▸ Provided material:
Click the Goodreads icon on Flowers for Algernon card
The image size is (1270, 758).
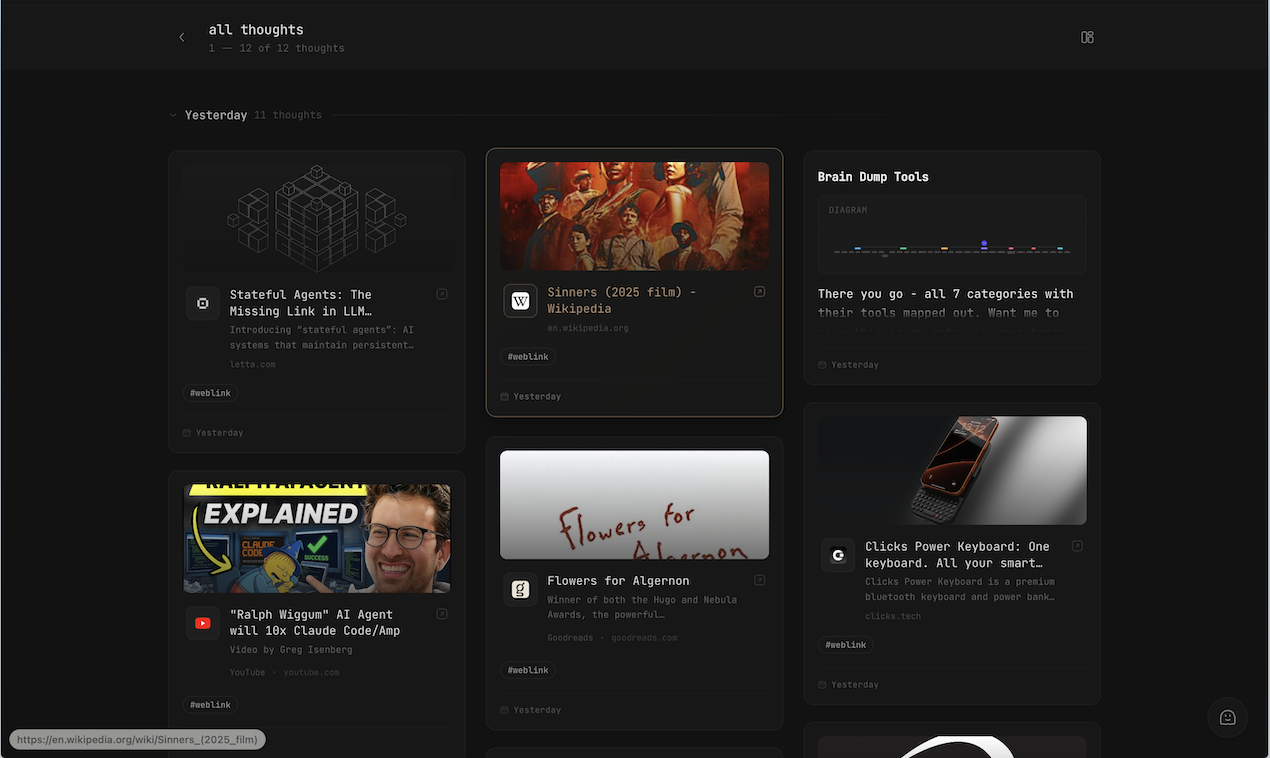pyautogui.click(x=520, y=589)
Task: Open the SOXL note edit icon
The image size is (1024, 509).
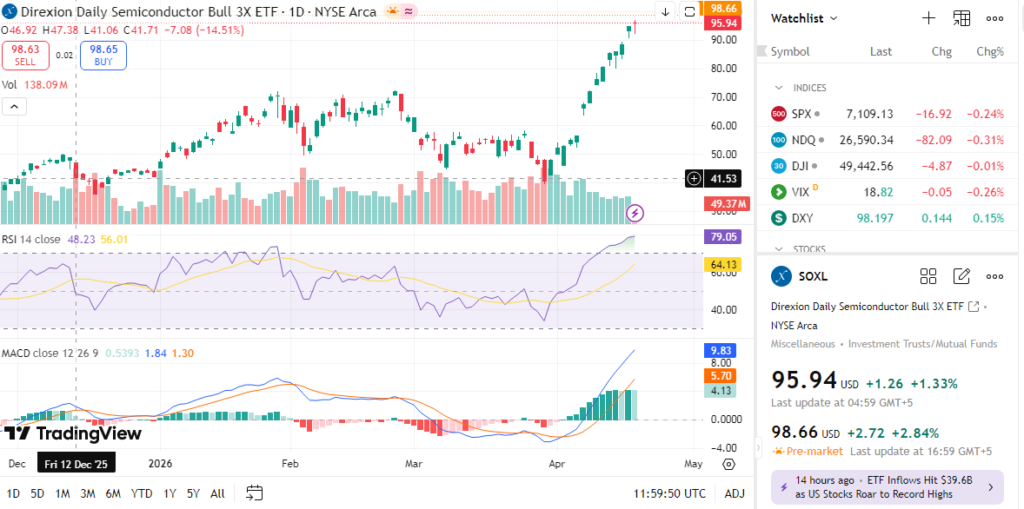Action: [961, 277]
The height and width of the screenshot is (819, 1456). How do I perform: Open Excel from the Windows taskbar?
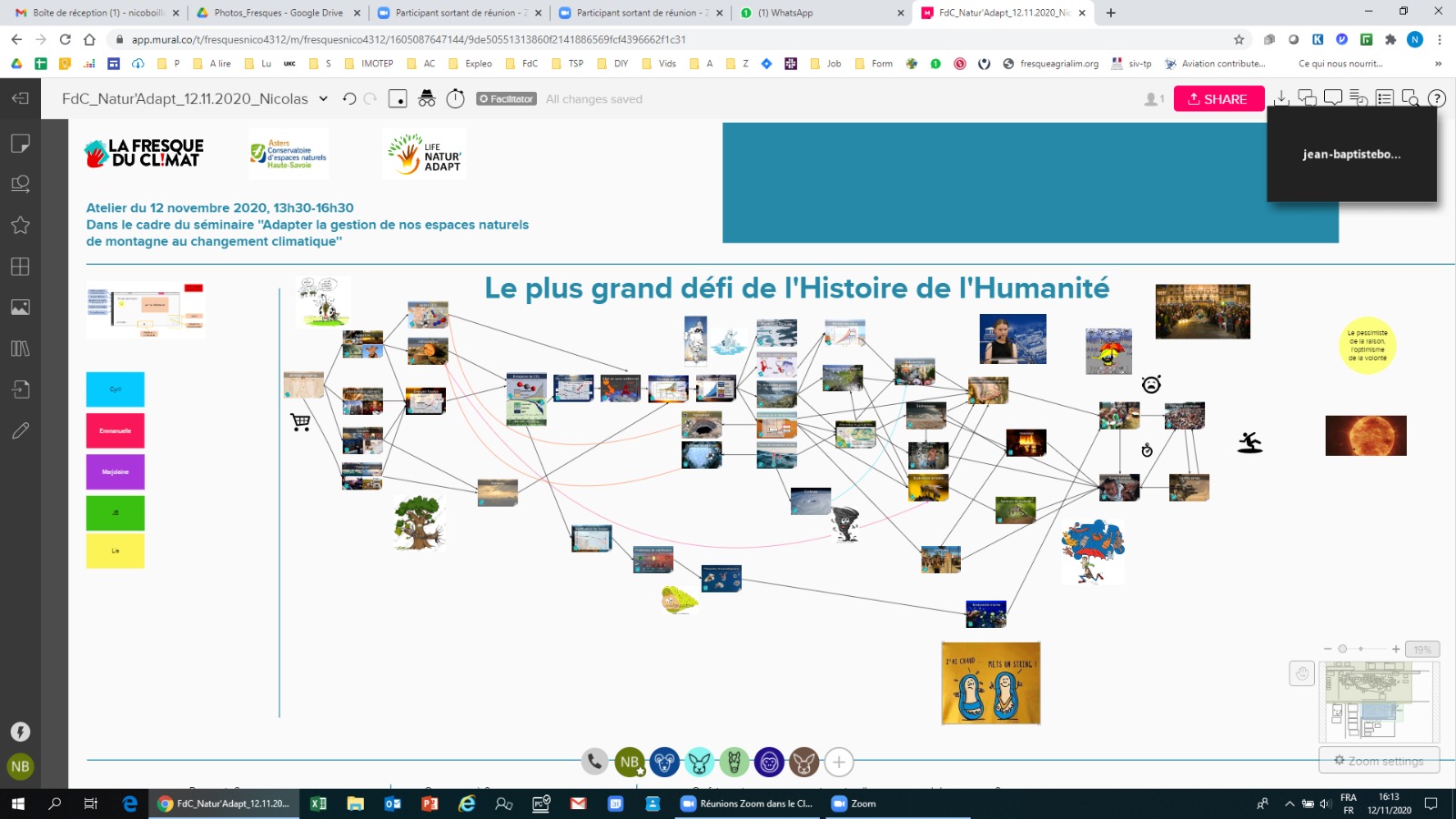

▸ Prompt: Find the line that contains "The image size is (1024, 509).". Copy it and every line after it through the end of the listing exactly, but not the pictures.

▸ Expected answer:
The image size is (1024, 509).
Action: [961, 277]
The height and width of the screenshot is (819, 1456). How do I perform: Open Excel from the Windows taskbar?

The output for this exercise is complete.